* **RECORDS FOR THIS TASK**
****

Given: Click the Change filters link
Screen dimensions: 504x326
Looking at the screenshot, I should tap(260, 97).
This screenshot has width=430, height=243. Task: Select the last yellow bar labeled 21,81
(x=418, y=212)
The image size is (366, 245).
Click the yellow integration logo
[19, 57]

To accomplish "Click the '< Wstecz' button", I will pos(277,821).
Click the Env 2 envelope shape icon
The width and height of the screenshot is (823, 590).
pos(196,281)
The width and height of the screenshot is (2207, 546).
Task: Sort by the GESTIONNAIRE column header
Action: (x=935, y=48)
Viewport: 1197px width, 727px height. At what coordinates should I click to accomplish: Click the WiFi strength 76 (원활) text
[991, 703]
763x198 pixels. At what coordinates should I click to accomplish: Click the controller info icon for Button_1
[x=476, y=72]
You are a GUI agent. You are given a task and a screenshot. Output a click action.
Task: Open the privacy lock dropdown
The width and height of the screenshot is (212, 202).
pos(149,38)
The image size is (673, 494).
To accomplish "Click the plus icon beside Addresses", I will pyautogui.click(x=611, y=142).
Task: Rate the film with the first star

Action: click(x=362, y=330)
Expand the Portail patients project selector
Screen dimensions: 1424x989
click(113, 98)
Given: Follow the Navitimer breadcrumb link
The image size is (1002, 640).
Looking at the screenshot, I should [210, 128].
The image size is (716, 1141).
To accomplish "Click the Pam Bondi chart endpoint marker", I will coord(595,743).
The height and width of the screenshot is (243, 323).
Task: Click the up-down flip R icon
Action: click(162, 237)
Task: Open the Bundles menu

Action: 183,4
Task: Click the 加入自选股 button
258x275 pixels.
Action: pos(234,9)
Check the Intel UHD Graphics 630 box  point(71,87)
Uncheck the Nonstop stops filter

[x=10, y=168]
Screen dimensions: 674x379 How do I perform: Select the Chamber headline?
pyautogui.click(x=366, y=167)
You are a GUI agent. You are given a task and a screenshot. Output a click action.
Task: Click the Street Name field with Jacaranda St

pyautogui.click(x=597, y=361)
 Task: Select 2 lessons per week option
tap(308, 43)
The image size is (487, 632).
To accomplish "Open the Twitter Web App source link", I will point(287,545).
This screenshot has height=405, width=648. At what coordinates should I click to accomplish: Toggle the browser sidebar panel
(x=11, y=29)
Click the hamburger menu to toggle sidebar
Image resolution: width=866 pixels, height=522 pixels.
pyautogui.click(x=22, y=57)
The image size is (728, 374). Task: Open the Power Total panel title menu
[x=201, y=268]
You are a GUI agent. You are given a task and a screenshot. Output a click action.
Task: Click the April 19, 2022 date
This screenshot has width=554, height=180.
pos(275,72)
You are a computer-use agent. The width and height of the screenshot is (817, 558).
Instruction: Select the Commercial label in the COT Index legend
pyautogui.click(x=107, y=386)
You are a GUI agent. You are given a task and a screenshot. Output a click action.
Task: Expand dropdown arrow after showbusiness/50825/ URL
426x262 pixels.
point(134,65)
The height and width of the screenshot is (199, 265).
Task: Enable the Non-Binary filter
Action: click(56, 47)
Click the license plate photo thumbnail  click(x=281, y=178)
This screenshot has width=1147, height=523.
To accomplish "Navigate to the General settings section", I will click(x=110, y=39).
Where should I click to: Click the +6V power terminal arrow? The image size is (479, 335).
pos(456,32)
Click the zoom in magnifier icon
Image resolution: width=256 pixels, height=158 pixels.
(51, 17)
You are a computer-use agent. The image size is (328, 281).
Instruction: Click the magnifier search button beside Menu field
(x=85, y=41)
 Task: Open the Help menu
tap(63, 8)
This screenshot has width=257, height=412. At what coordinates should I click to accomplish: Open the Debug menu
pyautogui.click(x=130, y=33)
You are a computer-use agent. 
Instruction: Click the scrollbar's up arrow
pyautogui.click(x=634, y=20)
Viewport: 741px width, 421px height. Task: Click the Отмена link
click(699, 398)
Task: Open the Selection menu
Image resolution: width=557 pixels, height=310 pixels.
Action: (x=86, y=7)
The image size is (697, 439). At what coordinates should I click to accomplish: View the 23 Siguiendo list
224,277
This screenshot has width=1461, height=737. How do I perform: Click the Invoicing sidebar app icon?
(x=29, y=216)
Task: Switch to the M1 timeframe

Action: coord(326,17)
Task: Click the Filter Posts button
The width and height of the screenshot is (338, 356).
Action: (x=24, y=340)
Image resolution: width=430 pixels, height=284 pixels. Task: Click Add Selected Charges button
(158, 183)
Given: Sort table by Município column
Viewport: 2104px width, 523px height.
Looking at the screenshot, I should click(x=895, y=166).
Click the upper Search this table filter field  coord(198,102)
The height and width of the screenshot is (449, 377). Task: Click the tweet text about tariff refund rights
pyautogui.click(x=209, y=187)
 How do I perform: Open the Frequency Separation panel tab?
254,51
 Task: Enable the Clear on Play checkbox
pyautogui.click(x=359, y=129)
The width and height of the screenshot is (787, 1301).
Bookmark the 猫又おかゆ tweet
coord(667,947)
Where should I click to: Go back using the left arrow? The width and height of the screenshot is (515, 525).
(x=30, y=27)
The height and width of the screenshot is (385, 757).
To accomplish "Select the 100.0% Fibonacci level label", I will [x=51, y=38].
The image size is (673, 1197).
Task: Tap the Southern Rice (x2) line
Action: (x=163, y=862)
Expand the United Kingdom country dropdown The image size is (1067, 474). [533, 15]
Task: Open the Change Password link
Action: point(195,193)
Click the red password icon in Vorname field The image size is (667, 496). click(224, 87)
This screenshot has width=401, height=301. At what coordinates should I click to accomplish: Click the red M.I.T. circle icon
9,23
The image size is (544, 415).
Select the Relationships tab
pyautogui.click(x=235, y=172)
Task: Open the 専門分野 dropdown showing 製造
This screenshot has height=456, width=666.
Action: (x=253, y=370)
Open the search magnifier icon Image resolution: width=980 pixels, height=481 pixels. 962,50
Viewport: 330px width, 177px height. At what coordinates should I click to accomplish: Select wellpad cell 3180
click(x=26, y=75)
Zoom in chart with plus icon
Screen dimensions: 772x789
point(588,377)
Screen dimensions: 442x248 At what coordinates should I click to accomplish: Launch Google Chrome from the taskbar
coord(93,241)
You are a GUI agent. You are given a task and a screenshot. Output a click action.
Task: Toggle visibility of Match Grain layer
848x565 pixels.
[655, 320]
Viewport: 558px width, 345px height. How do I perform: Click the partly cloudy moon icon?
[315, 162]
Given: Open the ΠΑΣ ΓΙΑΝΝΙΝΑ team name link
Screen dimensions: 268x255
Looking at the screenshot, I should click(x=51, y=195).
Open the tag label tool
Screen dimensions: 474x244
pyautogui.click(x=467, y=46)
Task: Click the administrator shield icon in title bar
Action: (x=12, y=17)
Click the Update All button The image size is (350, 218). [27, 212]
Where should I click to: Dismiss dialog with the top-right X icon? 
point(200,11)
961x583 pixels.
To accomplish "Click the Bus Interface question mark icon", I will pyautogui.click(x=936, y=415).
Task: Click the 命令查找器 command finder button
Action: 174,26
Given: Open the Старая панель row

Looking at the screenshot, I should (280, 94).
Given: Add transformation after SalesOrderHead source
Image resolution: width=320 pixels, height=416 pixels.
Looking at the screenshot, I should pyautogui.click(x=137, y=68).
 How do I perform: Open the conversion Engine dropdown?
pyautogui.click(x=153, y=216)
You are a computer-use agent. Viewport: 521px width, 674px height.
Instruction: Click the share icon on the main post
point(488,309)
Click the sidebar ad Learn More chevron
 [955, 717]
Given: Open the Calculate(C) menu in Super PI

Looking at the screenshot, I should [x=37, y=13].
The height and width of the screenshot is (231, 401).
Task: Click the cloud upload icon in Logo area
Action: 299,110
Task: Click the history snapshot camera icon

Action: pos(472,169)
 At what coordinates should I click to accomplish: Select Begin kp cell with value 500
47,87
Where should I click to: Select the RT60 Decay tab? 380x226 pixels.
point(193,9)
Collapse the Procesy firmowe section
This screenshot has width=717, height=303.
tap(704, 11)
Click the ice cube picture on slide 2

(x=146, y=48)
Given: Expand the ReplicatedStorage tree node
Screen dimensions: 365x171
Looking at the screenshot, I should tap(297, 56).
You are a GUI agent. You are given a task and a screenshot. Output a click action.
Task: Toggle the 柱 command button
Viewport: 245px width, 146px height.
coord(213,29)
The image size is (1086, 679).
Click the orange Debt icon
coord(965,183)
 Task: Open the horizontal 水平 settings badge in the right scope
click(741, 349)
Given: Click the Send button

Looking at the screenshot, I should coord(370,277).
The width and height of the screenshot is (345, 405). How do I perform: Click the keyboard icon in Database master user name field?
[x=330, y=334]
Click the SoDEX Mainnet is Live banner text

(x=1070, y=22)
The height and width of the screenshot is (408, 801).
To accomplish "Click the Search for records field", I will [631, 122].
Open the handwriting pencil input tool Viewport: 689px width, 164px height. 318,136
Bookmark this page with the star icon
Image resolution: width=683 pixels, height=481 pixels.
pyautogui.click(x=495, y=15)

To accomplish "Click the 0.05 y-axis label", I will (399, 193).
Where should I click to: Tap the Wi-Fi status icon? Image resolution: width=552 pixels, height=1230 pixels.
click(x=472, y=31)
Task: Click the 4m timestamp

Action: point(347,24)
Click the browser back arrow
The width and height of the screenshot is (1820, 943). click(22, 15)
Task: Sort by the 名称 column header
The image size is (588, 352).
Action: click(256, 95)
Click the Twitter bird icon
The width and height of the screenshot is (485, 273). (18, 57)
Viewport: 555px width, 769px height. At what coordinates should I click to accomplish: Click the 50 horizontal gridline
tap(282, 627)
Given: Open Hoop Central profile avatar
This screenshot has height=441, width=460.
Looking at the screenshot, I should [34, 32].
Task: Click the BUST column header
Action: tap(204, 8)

****

* **AIM OF THE EXERCISE**
Above this task is a listing. Restate, word for word and with nothing added, the lines from the one with "Given: Open the ΠΑΣ ΓΙΑΝΝΙΝΑ team name link" through the one with "Task: Toggle the 柱 command button".

* **TASK ANSWER**
Given: Open the ΠΑΣ ΓΙΑΝΝΙΝΑ team name link
Screen dimensions: 268x255
Looking at the screenshot, I should click(x=51, y=195).
Open the tag label tool
Screen dimensions: 474x244
pyautogui.click(x=467, y=46)
Task: Click the administrator shield icon in title bar
Action: (x=12, y=17)
Click the Update All button The image size is (350, 218). [27, 212]
Where should I click to: Dismiss dialog with the top-right X icon? 
point(200,11)
961x583 pixels.
To accomplish "Click the Bus Interface question mark icon", I will pyautogui.click(x=936, y=415).
Task: Click the 命令查找器 command finder button
Action: 174,26
Given: Open the Старая панель row

Looking at the screenshot, I should (280, 94).
Given: Add transformation after SalesOrderHead source
Image resolution: width=320 pixels, height=416 pixels.
Looking at the screenshot, I should pyautogui.click(x=137, y=68).
 How do I perform: Open the conversion Engine dropdown?
pyautogui.click(x=153, y=216)
You are a computer-use agent. Viewport: 521px width, 674px height.
Instruction: Click the share icon on the main post
point(488,309)
Click the sidebar ad Learn More chevron
 [955, 717]
Given: Open the Calculate(C) menu in Super PI

Looking at the screenshot, I should [x=37, y=13].
The height and width of the screenshot is (231, 401).
Task: Click the cloud upload icon in Logo area
Action: 299,110
Task: Click the history snapshot camera icon

Action: pos(472,169)
 At what coordinates should I click to accomplish: Select Begin kp cell with value 500
47,87
Where should I click to: Select the RT60 Decay tab? 380x226 pixels.
point(193,9)
Collapse the Procesy firmowe section
This screenshot has width=717, height=303.
tap(704, 11)
Click the ice cube picture on slide 2

(x=146, y=48)
Given: Expand the ReplicatedStorage tree node
Screen dimensions: 365x171
Looking at the screenshot, I should tap(297, 56).
You are a GUI agent. You are given a task and a screenshot. Output a click action.
Task: Toggle the 柱 command button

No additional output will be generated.